W ten sposób chciałem też sprawdzić, czy jego programowanie obejmowało poczucie humoru... Ale tego oznak muszę szukać gdzie indziej niż na twarzy, bo ta najwyraźniej nie jest wyposażona w mięśnie mimiczne. Albo są nieaktywne... Lub nieużywane.

Hmmm...

- Jak będziesz potrzebował pomocy w naprawach, czy konserwacji, zgłoś się do mnie. I tak pewnie będę naprawiał wszystko w tym cyrku na kółkach, więc równie dobrze mogę zająć się twoimi trybami. Wystarczy słowo.

Link do komentarza
Udostępnij na innych stronach

Stoję nieruchomo słuchając kolejnych słów Ikariego. Niektóre z nich nie pasują do tonu głosu, jakim posługuje się ów istota. Pierwsze co zrobiłem po wyjęciu rzeczy z „plecaka” podszedłem do łóżka i przez chwilę czekałem na Ikariego. Po chwili przenieśliśmy łóżko. Gdy skończyliśmy przenoszenie łóżka, wróciłem do swojego kąta.

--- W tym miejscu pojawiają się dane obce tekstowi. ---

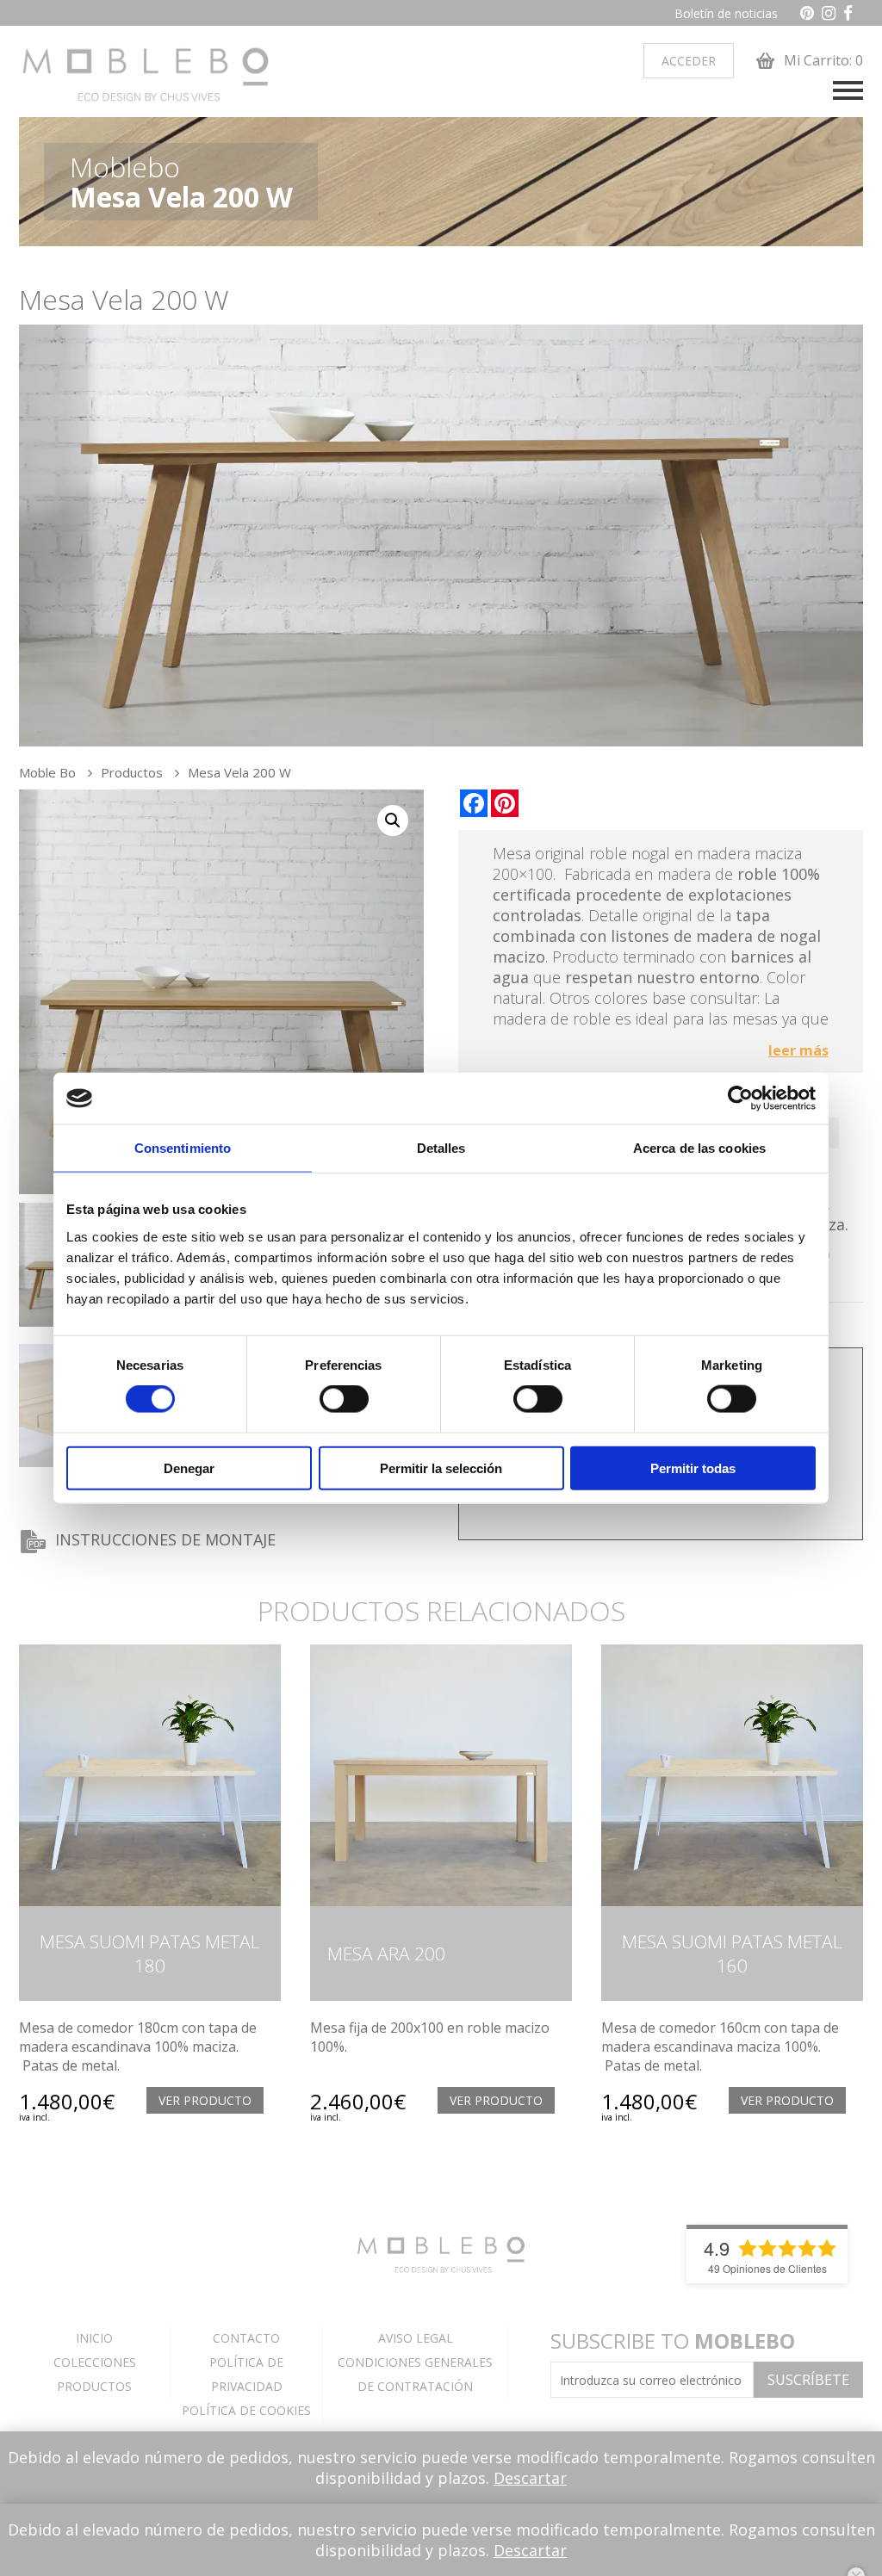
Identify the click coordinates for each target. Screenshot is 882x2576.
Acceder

Dopiero po podłączeniu generatora elementarnego, załadowania do niego zapasowych modułów i przełożeniu zapasowych ubrań odezwałem się.

- Jestem Urt i jestem maszyną. Specjaliści ze Świątyni uznali, że jestem „nieznaną formą androida”. Nie wiem, czym dokładnie jest mój umysł. W zbrojowni usłyszałem, że idziecie się napić, więc zgodnie z zasadami właściwego zachowania i zacieśniania więzi postanowiłem okazać coś, co wy zwiecie „dobrą wolą”. Z tego powodu dałem ci te kryształy abyś mógł zapłacić nimi za przyjaciół. Wybór był chyba przypadkowy. Nie wiem. Może... nie wiem. – po krótkiej chwili ciszy zacząłem dalej odpowiadać – Kazano nam wybrać jedną osobę, która zajmowałaby się przekazywaniem informacji pomiędzy bazą i członkami grupy, oraz pomiędzy samymi jej członkami... I dziękuję za propozycję.

Link do komentarza
Udostępnij na innych stronach

- Dzięki, Urt – powiedziałem, gdy już wnieśliśmy łóżko do pokoju.

Zacząłem wysłuchiwać jego odpowiedzi z zainteresowaniem. W umyśle sporządzałem notatki. Intrygujący osobnik... Więc nie stworzono go tutaj... Możliwe, że sam tego nie wie, gdzie dokładnie. Albo oprogramowanie blokuje te elementy jego pamięci...

Cały stan zamyślenia przerwała informacja o łącznościowcu.

- Więc to o to chodzi... - zacząłem - I ta osoba zapewne będzie całkowicie odcięta od walki... Teraz rozumiem, dlaczego nikt się też nie zgłosił.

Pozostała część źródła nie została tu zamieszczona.